▶ [Task description]:
Copy the material below line for line, without any change, and leave the pictures out of your copy.

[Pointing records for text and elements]
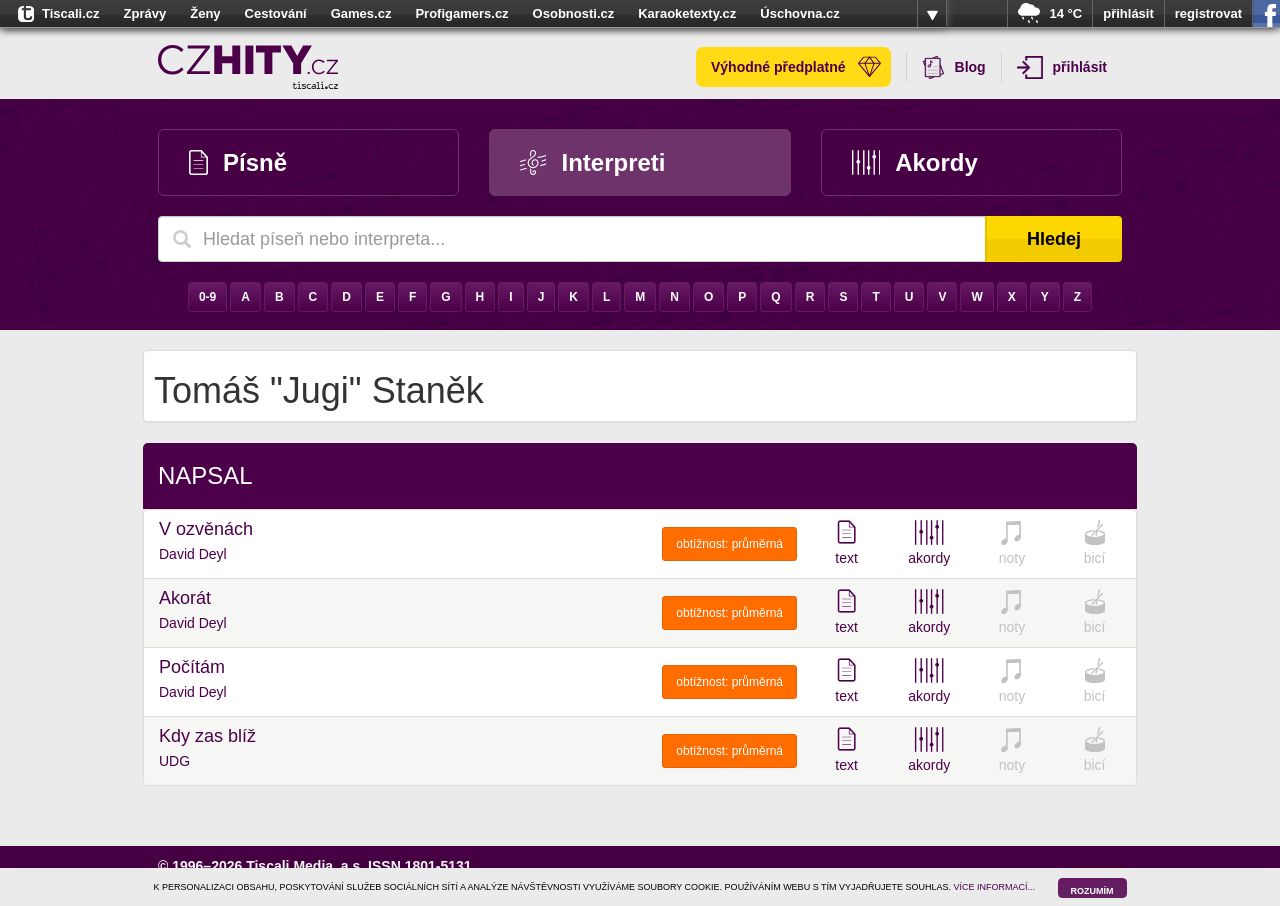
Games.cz (361, 13)
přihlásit (1128, 13)
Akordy (915, 162)
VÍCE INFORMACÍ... (995, 887)
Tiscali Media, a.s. (305, 866)
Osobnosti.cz (574, 13)
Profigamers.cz (461, 13)
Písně (238, 162)
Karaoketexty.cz (687, 13)
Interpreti (592, 162)
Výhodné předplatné (796, 67)
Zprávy (145, 13)
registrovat (1208, 13)
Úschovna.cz (799, 13)
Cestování (276, 13)
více (932, 14)
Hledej (1054, 239)
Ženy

▶ [Full answer]:
Games.cz (361, 13)
přihlásit (1128, 13)
Akordy (915, 162)
VÍCE INFORMACÍ... (995, 887)
Tiscali Media, a.s. (305, 866)
Osobnosti.cz (574, 13)
Profigamers.cz (461, 13)
Písně (238, 162)
Karaoketexty.cz (687, 13)
Interpreti (592, 162)
Výhodné předplatné (796, 67)
Zprávy (145, 13)
registrovat (1208, 13)
Úschovna.cz (799, 13)
Cestování (276, 13)
více (932, 14)
Hledej (1054, 239)
Ženy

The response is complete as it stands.